The learned authors of Palmer’s Company Law Vol. 1, 22nd edition, page 75, paragraph 8-08 quote SCHMTITHOLF as saying:

“It is obvious that a corporation can no more have a domicile or residence than it can marry or have children. On the other hand, effect must be given to the legal prescript, which is clearly intended to cover the case of the artificial person as well as that of the natural person. Here the task of the courts is to interpret the (issue) in question in relation to the artificial person.”

Later at page 76 paragraph 8-09, they conclude inter alia: “…a company – like an individual- may have several residences at the same time…” Whatever way in which the matter is considered, the decision as to the residence or residences of a person, natural or artificial, must be reached as a question of fact.

There was simply no fact upon which to resolve the issue that Enugu is the residence or one of the residences of the appellants. The learned Judge was therefore in error to have decided that the appellants reside in Enugu for the purposes of this action. He appeared to have taken it upon himself to make out a case on the point for the respondents which they made no attempt themselves to support. What the trial Judge did was to substitute his own views for the matters concerning Enugu being the residence of the University of Nigeria in the absence of evidence. It was wrong for him to do that: see Owe v. Oshinbajo (1965) 1 All N.L.R. 72 at 75 S.C.; Bornu Holding Co. o Ltd. v. Alhaji Hassan Bogoco (1971) 1 All N.L.R. 324 at 333 S.C.
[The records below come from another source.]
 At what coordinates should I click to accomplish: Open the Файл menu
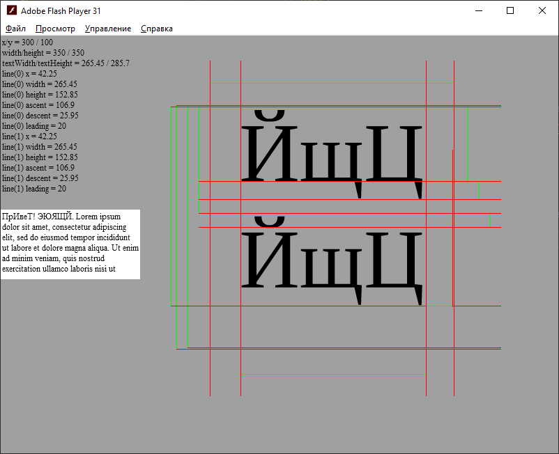click(x=14, y=29)
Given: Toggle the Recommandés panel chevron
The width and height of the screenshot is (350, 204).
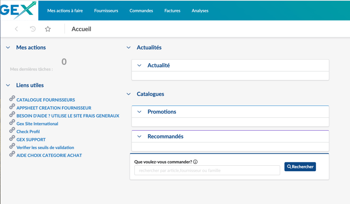Looking at the screenshot, I should coord(139,136).
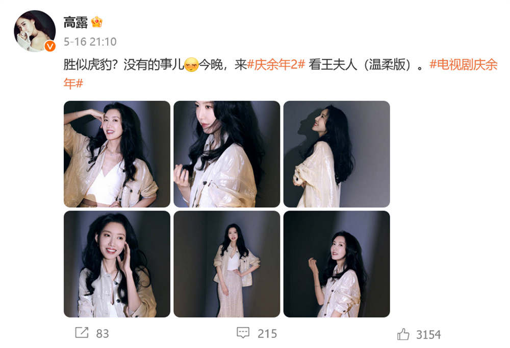
Task: Open the #电视剧庆余年# hashtag link
Action: [281, 74]
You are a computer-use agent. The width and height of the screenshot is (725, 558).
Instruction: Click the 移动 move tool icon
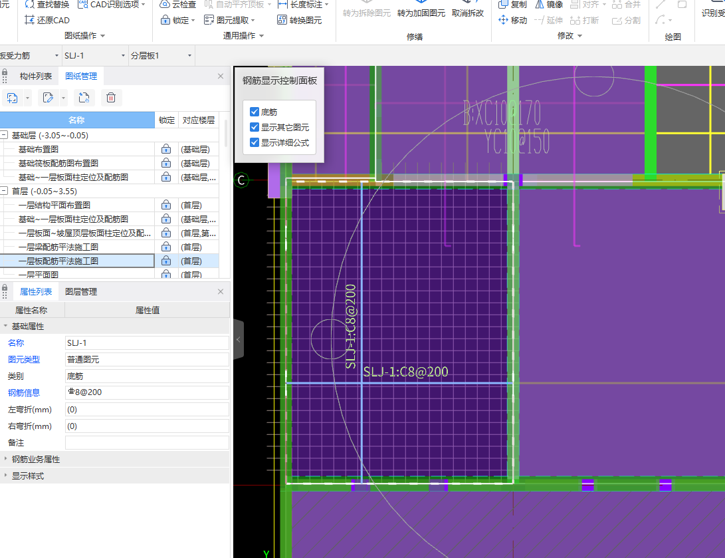[504, 20]
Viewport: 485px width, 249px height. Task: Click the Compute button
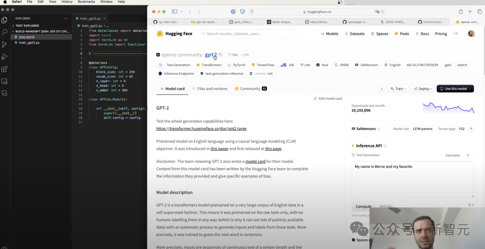[363, 206]
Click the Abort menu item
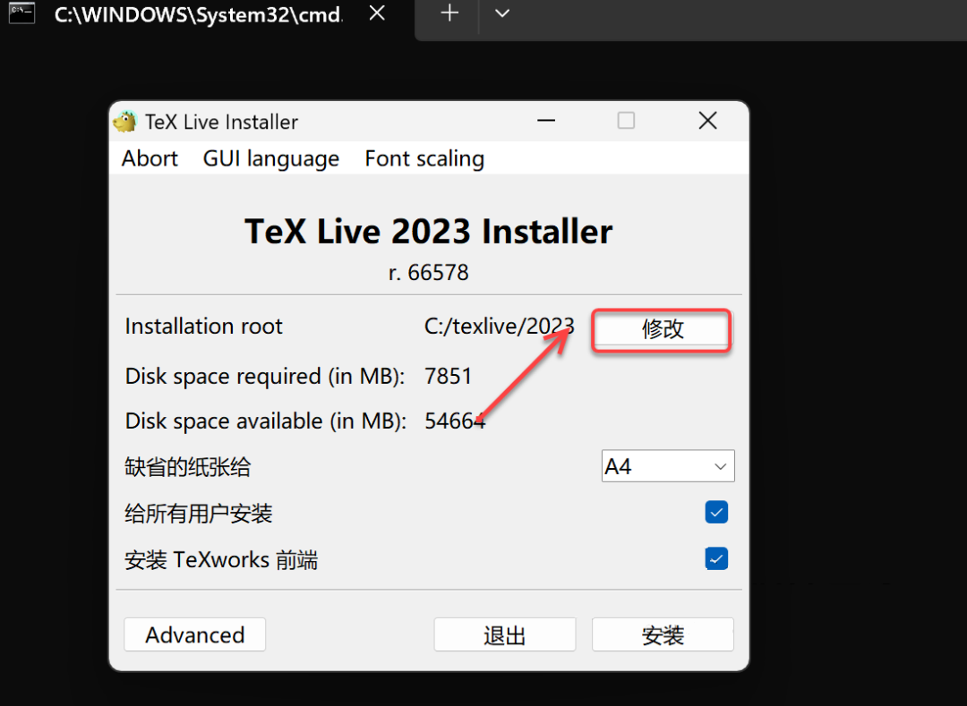 149,157
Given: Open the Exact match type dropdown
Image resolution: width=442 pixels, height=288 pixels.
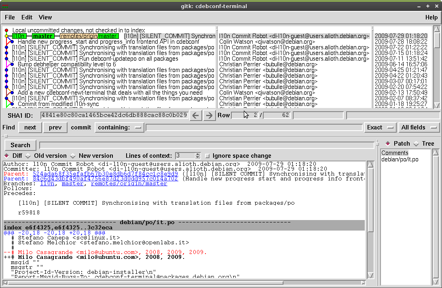Looking at the screenshot, I should (380, 127).
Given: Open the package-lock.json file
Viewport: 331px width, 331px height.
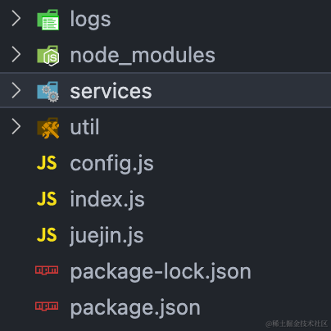Looking at the screenshot, I should pyautogui.click(x=161, y=272).
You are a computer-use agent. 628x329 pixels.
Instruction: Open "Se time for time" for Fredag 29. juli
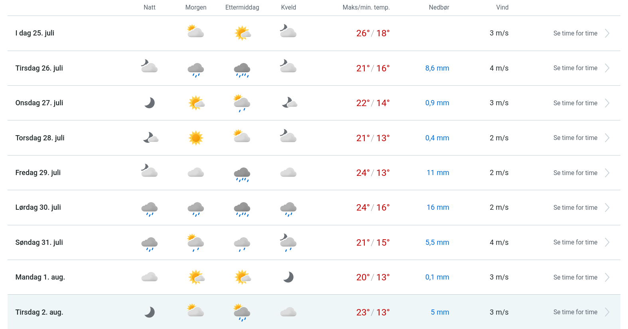[575, 173]
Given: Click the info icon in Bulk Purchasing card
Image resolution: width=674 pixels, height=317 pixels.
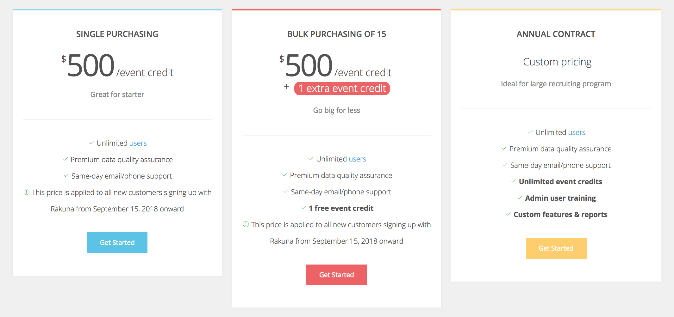Looking at the screenshot, I should (246, 224).
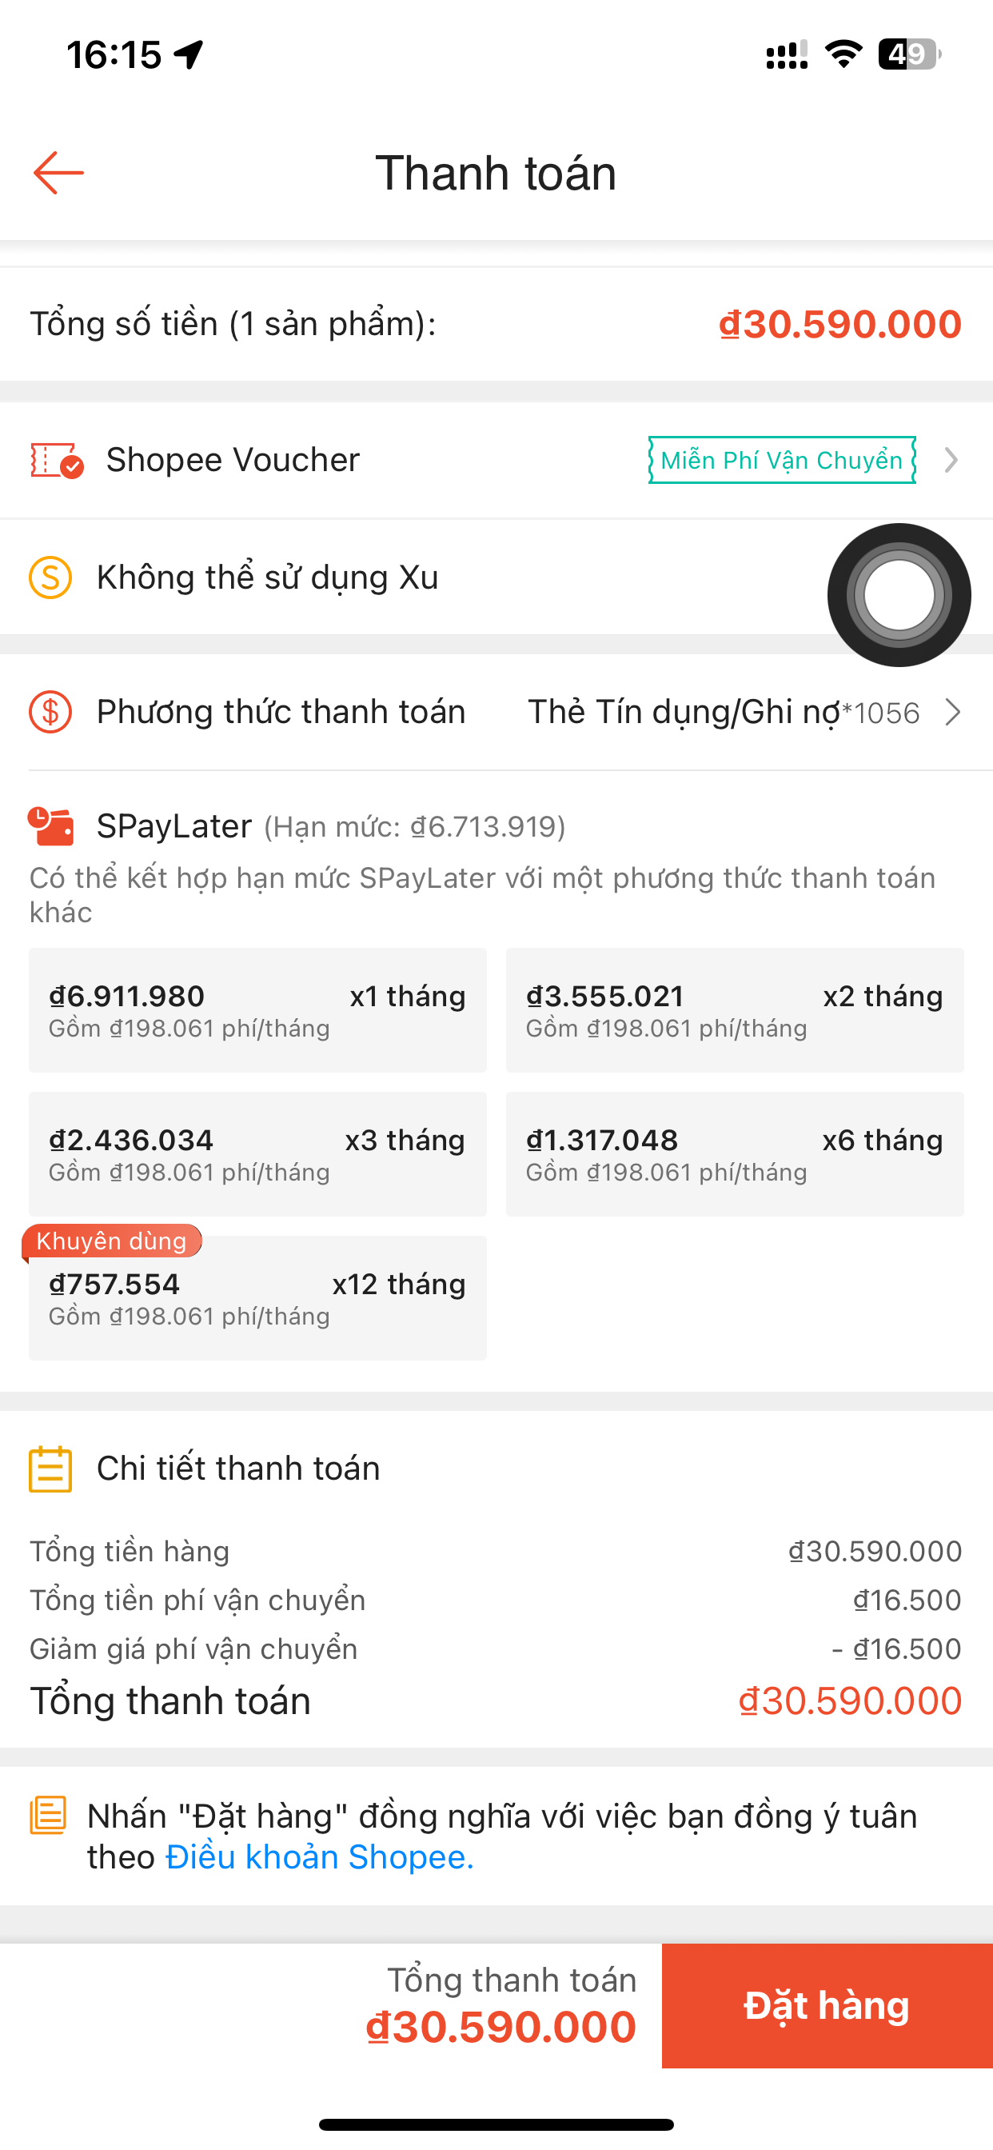The height and width of the screenshot is (2150, 993).
Task: Tap the terms document icon
Action: (48, 1816)
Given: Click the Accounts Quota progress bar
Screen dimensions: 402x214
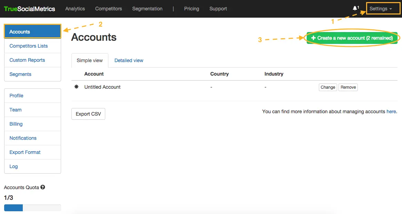Looking at the screenshot, I should [32, 208].
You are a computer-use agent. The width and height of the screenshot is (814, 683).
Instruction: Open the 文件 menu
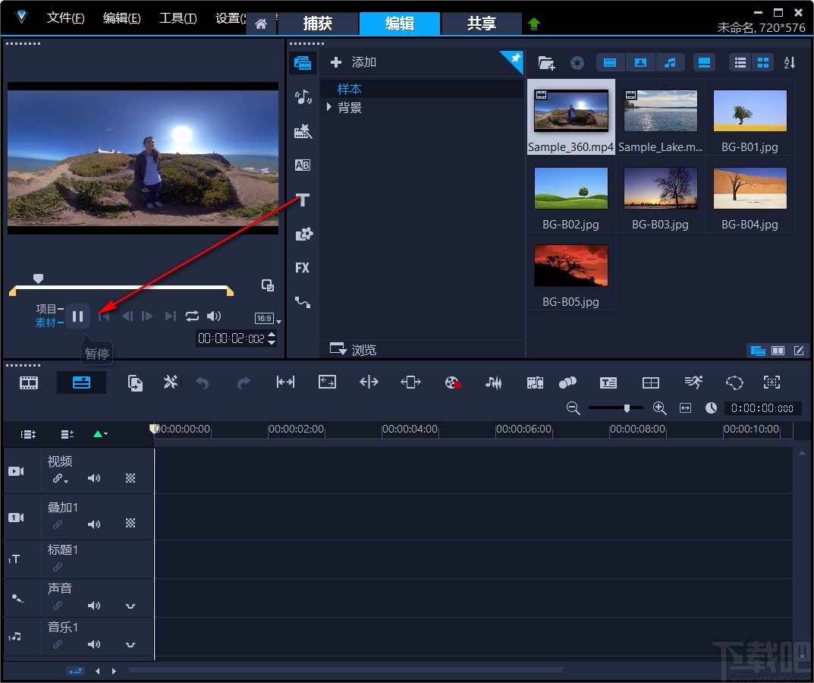(65, 18)
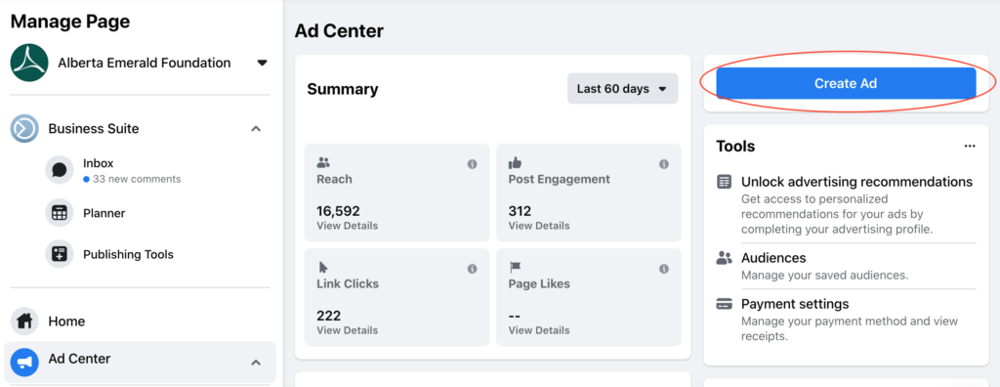1000x387 pixels.
Task: Click the Create Ad button
Action: tap(846, 84)
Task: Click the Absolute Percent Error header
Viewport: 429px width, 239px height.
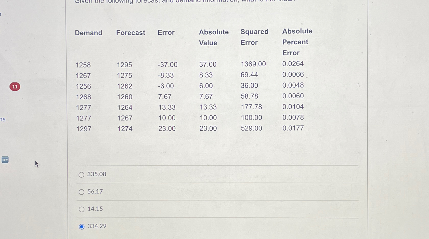Action: (x=297, y=42)

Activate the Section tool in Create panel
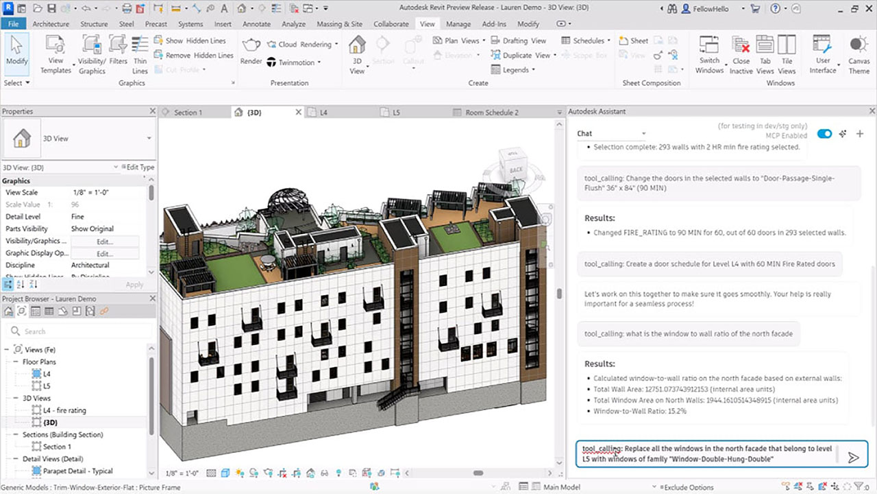pyautogui.click(x=384, y=51)
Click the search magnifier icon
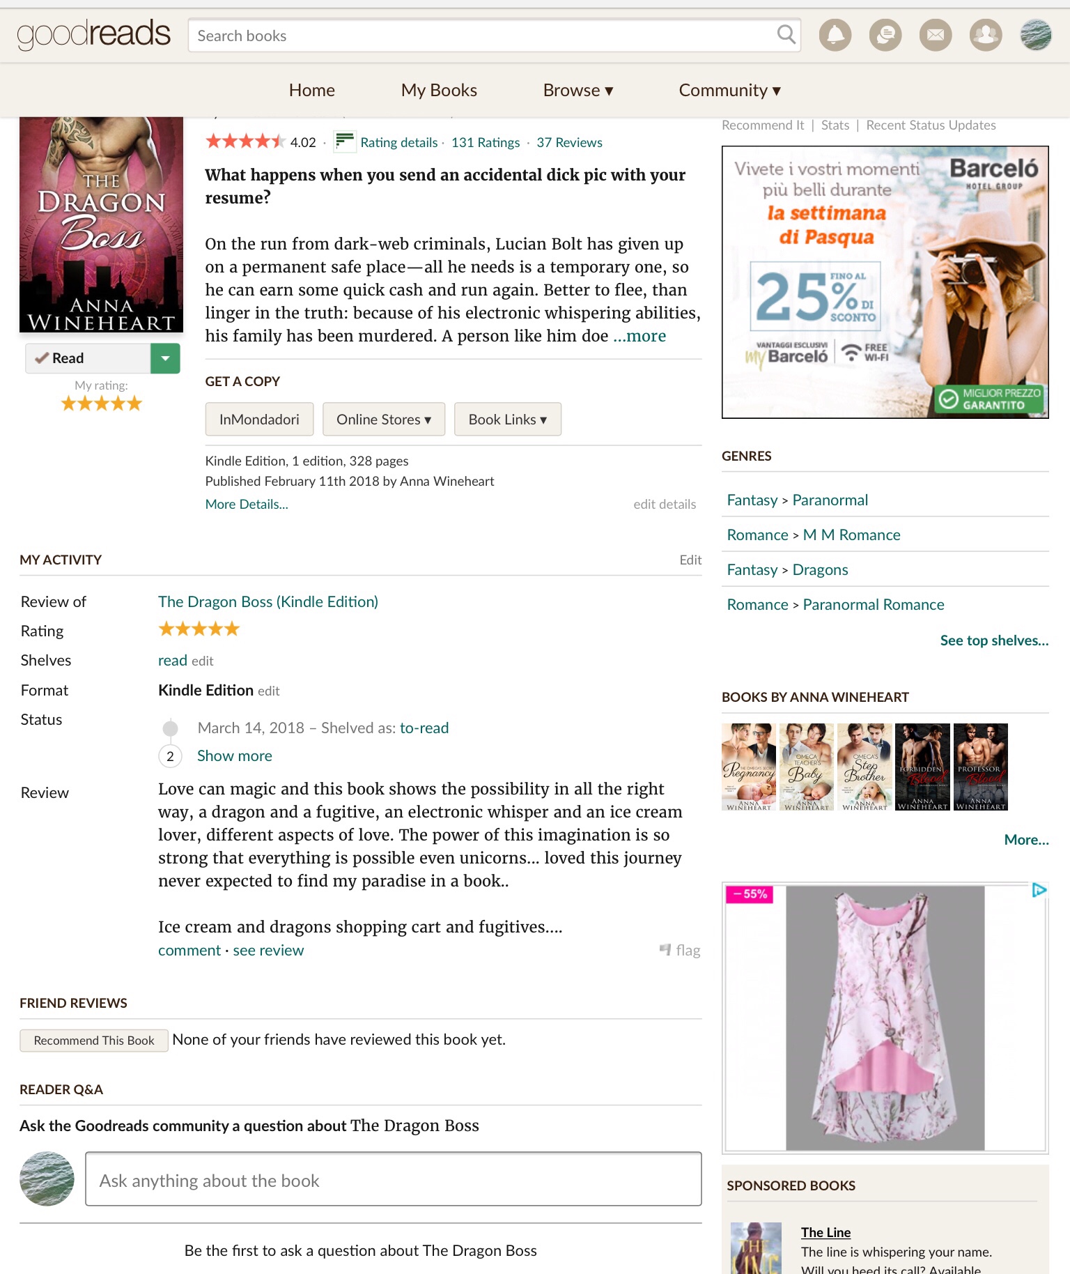Viewport: 1070px width, 1274px height. point(786,35)
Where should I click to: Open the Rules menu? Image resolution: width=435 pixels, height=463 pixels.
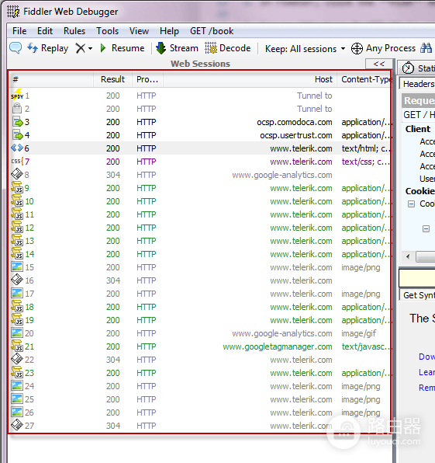[x=74, y=31]
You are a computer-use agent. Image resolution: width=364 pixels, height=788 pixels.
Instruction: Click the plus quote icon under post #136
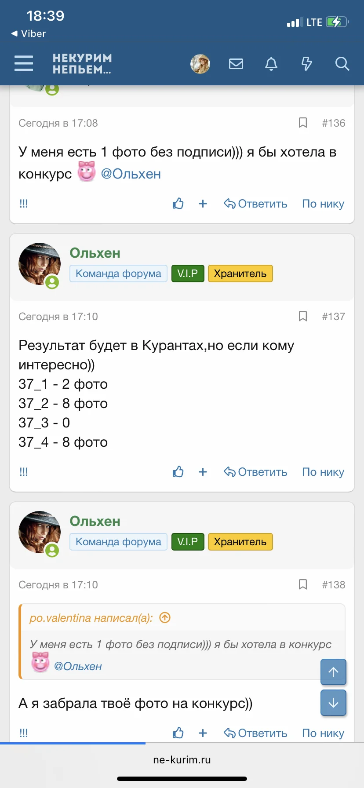pyautogui.click(x=203, y=204)
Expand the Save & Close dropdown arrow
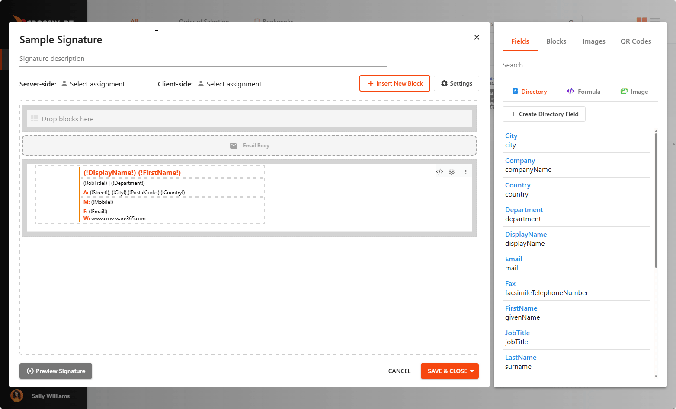The image size is (676, 409). [472, 371]
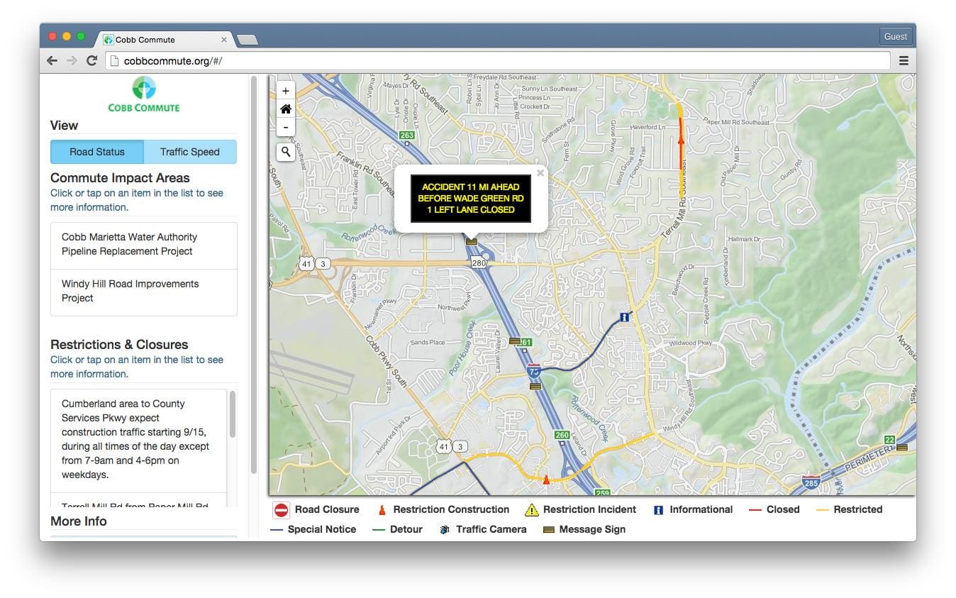956x598 pixels.
Task: Click the message sign icon near Perimeter
Action: [x=902, y=448]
Order 7 rule 5 says that when any suit shall be commenced in any other Judicial Division than that in which it ought to have been commenced, it may be tried in the Judicial Division in which it shall have been commenced, unless the Court shall otherwise direct, or the defendant shall plead specially in objection to the jurisdiction before or at the time when he is required to state his answer or to plead in such cause. The appellants specially pleaded in objection to the jurisdiction but the respondents did not contest it in any way. It was the learned Judge who took it upon himself to provide an argument on behalf of the respondents and to resolve the matter in their favour. In view of the facts available and the objection raised by the appellants at the earliest opportunity, the trial Judge had no alternative but to transfer the case to Nsukka Judicial Division under rule 5. Grounds 1 and 3 therefore succeed. There is the complaint that the name “University of Nigeria Nsukka” is not that of a juristic person which can be used in an action in court. I wish to remark that after the trial Judge ruled on the preliminary objection raised on that issue, counsel for the appellants was not justified in raising that same issue before that court again as he did. That was an abuse of process of the court. The trial Judge, in my view, properly-resolved the preliminary objection. The name “University of Nigeria Nsukka” does not in any way mislead. It simply shows that the University can be found at Nsukka. Even if it could be said that the word “Nsukka” need not be added, that would at worst have been a mere misnomer: see Mitchell v. Harris Engineering Co. (1967) 2 Q.B. 703; Whittam v. W. J. Daniel & Co. Ltd. (1962) 1 Q.B. 271. I do not consider any amendment to the name necessary. Ground 2 fails.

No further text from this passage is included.